Ces chiffres calamiteux ont été dévoilés en avant-première par la CGT le 10 septembre 2026. Dans son communiqué, le syndicat, qui siège au sein de l’organe de gouvernance de la branche AT-MP de l’Assurance maladie, alerte : « La sinistralité au travail ne recule plus, les maladies liées au stress et à l’épuisement professionnel ont doublé en cinq ans. » Un constat qui corrobore le rapport du Sénat sur la souffrance psychique au travail, enterré en juillet 2026 par la droite sénatoriale sous la pression du patronat. La mission d’information documentait pourtant « une réalité clinique indéniable », « une crise de santé publique » due entre autres aux changements organisationnels et aux modes de management.
La France, pire élève de l’UE
La situation est tout aussi préoccupante du côté des jeunes travailleurs, qui ont « statistiquement 40 % de risques de plus d’être victimes d’un accident du travail qu’un salarié plus âgé », selon le communiqué de la CGT. « C’est la dégradation continue du travail qui coûte de l’argent à la branche AT-MP de la Sécurité sociale. En conséquence, les indemnités journalières versées aux victimes d’accidents du travail et de maladies professionnelles atteignent 5,4 milliards d’euros en 2025, soit 500 millions de plus qu’en 2024 », dénonce le syndicat.
« Tous les indicateurs, que ce soit les morts au travail, les accidents, les maladies professionnelles, les risques psychosociaux, qui touchent les femmes, les jeunes et les plus de 50 ans, se sont aggravés, notamment du fait d’une dégradation des conditions de travail. Pourtant, le patronat pousse des cris d’orfraie quand on lui rappelle qu’en matière de sécurité au travail, la France est le pire élève de l’Union européenne [avec deux fois plus d’accidents mortels, NDLR] », commente Denis Gravouil, secrétaire confédéral chargé de la protection sociale.
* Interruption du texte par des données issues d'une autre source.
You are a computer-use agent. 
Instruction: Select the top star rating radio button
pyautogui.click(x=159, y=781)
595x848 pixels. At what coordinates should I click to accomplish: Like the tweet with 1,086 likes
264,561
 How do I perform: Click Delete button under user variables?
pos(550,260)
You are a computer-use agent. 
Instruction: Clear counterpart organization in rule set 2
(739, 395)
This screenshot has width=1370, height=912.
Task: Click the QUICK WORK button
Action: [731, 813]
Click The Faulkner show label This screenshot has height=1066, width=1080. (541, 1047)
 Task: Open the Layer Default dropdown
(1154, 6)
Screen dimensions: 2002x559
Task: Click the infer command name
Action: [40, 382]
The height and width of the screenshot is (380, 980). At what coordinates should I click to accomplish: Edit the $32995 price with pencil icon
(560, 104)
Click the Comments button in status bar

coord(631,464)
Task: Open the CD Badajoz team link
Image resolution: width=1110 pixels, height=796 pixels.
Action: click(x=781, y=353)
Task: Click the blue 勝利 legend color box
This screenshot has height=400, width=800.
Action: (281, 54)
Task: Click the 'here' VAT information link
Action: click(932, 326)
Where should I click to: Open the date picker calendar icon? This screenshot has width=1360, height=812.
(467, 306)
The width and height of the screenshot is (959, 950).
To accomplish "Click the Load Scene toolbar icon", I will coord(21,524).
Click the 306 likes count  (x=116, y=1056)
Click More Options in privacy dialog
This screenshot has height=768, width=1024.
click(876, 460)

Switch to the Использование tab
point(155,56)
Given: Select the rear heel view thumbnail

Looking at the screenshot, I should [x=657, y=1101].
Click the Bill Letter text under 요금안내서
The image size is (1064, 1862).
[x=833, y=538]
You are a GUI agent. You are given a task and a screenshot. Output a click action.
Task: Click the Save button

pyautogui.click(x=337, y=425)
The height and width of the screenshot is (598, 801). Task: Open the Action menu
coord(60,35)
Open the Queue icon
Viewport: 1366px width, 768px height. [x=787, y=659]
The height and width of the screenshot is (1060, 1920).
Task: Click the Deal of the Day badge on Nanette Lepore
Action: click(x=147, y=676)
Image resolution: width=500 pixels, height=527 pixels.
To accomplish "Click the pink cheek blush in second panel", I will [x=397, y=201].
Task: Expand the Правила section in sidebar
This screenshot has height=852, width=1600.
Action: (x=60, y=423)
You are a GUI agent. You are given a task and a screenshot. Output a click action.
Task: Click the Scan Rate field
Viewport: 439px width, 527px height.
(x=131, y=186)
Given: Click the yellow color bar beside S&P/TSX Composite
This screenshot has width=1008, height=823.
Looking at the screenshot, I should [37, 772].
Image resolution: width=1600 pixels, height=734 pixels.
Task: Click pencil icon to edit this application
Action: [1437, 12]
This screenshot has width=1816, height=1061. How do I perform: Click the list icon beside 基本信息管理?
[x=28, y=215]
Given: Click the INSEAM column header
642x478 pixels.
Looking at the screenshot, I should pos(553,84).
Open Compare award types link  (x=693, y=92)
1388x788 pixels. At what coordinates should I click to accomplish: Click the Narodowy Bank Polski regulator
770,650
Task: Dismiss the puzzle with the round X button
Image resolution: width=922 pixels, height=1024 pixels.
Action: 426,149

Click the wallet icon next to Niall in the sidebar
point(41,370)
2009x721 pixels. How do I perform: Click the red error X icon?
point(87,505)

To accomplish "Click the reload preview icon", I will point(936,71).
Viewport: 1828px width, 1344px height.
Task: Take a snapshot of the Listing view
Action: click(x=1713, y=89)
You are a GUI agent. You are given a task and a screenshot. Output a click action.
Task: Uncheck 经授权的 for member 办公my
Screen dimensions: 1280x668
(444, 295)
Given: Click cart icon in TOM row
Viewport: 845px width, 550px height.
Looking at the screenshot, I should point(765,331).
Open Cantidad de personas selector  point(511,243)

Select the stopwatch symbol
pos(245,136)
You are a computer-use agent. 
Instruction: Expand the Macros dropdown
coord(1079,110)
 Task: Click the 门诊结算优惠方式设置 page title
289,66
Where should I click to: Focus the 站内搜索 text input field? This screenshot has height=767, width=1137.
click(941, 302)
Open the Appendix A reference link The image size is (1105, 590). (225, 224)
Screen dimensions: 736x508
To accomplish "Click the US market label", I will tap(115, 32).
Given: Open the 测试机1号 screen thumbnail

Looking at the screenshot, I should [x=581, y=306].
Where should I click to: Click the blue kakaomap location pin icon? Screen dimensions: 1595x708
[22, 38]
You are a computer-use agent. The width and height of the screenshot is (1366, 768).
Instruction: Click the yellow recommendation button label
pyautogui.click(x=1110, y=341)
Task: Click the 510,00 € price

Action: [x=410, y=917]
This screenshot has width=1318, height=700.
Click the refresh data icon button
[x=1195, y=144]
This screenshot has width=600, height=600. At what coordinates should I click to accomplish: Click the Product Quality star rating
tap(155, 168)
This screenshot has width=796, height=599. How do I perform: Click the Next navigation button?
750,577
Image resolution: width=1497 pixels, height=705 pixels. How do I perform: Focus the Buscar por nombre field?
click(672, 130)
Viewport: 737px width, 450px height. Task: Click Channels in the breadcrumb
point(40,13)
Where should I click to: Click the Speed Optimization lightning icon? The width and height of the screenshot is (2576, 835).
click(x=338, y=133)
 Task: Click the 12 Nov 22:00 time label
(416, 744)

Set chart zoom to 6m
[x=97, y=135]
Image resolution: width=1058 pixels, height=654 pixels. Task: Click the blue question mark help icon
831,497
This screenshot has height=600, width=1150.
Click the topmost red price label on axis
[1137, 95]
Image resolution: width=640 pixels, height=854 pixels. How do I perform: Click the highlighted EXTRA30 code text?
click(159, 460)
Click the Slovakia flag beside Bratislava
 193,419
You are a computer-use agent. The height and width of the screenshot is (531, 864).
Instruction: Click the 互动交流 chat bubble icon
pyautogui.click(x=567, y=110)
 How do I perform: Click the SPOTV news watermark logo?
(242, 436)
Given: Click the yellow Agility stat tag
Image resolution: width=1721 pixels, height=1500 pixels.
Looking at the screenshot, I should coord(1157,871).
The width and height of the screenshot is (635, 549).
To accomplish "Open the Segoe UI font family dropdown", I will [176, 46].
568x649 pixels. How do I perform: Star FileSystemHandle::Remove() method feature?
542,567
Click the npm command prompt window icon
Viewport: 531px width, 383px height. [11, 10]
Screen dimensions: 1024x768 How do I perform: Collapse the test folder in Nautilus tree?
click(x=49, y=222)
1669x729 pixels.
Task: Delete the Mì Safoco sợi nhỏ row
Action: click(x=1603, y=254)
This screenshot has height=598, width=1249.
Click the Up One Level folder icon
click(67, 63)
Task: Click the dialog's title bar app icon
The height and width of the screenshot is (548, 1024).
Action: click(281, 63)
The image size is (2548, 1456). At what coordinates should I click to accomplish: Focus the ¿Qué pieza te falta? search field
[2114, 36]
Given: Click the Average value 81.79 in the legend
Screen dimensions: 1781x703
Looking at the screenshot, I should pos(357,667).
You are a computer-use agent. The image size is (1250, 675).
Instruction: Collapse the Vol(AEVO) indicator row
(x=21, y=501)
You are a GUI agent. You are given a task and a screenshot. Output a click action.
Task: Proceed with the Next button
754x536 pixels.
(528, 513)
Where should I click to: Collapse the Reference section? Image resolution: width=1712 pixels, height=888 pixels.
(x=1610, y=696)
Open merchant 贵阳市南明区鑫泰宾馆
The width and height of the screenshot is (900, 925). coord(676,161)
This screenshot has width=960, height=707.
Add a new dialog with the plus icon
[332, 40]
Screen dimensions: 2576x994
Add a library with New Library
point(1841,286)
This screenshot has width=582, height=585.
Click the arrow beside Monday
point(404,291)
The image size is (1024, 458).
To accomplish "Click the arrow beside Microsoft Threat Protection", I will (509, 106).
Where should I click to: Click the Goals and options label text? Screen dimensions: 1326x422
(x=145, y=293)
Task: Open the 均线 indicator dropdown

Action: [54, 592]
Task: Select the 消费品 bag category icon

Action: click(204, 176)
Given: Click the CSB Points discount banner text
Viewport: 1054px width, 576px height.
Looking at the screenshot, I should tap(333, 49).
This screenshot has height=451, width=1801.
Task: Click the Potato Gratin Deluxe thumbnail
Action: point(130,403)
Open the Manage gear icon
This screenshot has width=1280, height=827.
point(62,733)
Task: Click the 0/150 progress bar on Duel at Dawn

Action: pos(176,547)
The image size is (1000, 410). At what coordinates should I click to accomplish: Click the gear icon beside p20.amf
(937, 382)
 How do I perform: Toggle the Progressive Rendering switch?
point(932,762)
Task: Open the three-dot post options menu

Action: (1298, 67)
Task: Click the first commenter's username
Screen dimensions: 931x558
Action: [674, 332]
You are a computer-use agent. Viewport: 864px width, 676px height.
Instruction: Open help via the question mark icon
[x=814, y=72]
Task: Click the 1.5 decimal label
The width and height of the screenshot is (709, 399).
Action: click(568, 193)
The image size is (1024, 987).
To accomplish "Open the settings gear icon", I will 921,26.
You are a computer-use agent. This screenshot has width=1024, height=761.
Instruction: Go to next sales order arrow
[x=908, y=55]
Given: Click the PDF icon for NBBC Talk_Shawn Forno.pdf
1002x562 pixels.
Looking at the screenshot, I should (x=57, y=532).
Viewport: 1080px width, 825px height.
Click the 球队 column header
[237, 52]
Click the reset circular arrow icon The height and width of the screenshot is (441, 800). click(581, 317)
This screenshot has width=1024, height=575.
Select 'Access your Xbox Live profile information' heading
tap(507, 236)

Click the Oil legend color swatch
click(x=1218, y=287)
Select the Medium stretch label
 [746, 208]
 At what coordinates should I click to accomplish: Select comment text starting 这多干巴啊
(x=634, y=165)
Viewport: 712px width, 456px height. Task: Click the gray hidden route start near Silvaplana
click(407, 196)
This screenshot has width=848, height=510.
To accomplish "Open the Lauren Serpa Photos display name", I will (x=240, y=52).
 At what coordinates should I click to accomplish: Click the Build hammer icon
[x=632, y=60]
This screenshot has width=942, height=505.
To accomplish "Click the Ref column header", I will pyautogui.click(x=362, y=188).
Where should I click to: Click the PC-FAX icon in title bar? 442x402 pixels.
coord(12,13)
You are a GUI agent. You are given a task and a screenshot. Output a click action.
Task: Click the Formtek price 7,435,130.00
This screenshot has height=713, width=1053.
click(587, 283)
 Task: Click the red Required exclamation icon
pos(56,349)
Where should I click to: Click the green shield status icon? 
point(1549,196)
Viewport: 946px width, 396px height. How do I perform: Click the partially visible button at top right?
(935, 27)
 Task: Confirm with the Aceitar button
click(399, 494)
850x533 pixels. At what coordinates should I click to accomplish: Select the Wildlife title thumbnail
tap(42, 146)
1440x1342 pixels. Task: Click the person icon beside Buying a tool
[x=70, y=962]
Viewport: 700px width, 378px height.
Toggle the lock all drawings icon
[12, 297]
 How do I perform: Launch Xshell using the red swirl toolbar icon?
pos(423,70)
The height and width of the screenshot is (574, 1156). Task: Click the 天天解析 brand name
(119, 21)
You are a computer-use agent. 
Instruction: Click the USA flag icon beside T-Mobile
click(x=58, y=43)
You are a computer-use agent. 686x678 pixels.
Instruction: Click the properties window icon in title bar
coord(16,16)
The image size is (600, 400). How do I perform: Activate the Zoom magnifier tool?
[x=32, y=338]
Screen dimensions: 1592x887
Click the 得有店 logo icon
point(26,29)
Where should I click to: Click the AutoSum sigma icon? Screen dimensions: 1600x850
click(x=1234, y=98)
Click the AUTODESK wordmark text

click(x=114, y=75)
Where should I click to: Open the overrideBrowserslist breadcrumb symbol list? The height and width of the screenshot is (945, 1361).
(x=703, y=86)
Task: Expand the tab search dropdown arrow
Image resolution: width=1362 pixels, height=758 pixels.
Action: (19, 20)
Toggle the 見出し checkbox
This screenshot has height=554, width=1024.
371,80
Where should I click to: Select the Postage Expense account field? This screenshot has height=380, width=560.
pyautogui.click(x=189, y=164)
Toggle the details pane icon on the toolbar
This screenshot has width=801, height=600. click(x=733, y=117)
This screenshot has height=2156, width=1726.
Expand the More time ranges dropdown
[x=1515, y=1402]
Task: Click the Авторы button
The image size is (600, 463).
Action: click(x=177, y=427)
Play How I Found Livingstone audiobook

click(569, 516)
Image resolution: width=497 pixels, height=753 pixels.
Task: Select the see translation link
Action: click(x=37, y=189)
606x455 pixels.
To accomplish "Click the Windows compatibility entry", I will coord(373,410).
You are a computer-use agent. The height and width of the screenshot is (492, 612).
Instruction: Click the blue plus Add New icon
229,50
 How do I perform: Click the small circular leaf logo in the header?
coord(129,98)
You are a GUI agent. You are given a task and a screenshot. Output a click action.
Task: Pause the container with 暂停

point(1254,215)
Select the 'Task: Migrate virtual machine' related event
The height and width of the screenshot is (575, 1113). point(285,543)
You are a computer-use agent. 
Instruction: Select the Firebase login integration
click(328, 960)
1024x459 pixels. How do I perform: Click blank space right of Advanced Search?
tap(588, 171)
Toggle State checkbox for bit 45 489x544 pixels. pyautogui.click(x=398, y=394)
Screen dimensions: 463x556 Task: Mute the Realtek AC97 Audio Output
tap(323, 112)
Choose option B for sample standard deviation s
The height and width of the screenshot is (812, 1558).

Un gouvernement sourd et aveugle
Le militant cégétiste continue : « Le patronat français est dans une bataille idéologique sur la pénibilité, qu’il qualifie dorénavant d’usure professionnelle. Il a, par exemple, fait en sorte de vider le compte personnel de prévention de la pénibilité (C3P) en l’expurgeant de quatre critères. Les travailleurs paient psychiquement et physiquement le prix des contre-réformes Macron, qui ont supprimé les CHSCT et repoussé l’âge de la retraite. » En réponse, le gouvernement, sourd et aveugle au monde du travail, entend s’attaquer « aux abus des arrêts maladie ». Étant entendu, c’est bien connu, que les patients bien portants influenceraient leur médecin sous emprise ! Sur la même longueur d’onde, Édouard Philippe, candidat putatif à l’élection présidentielle, entend mettre fin, s’il est élu, à « l’open bar des arrêts maladie ».
Depuis le 1er septembre déjà, la durée des arrêts maladie est plafonnée à trente et un jours pour une première prescription et à soixante-deux jours pour chaque prolongation. « Des décrets sont en préparation pour limiter à un an, contre trois actuellement, la durée des arrêts maladie pour les affections longue durée non exonérantes », rappelle par ailleurs le communiqué de la CGT.
Après avoir plafonné les indemnités journalières versées en cas d’arrêt maladie, le gouvernement envisage aussi, pour rétablir les comptes de la branche AT-MP, déficitaire de 100 millions, de limiter les indemnités journalières versées en cas d’accident du travail à 1,8 Smic. « Ce qui pourrait affecter 14 % des salariés », évalue Serge Journoud, administrateur CGT de la branche AT/MP. En dépit des faits, le gouvernement et le patronat préfèrent s’enferrer dans le déni.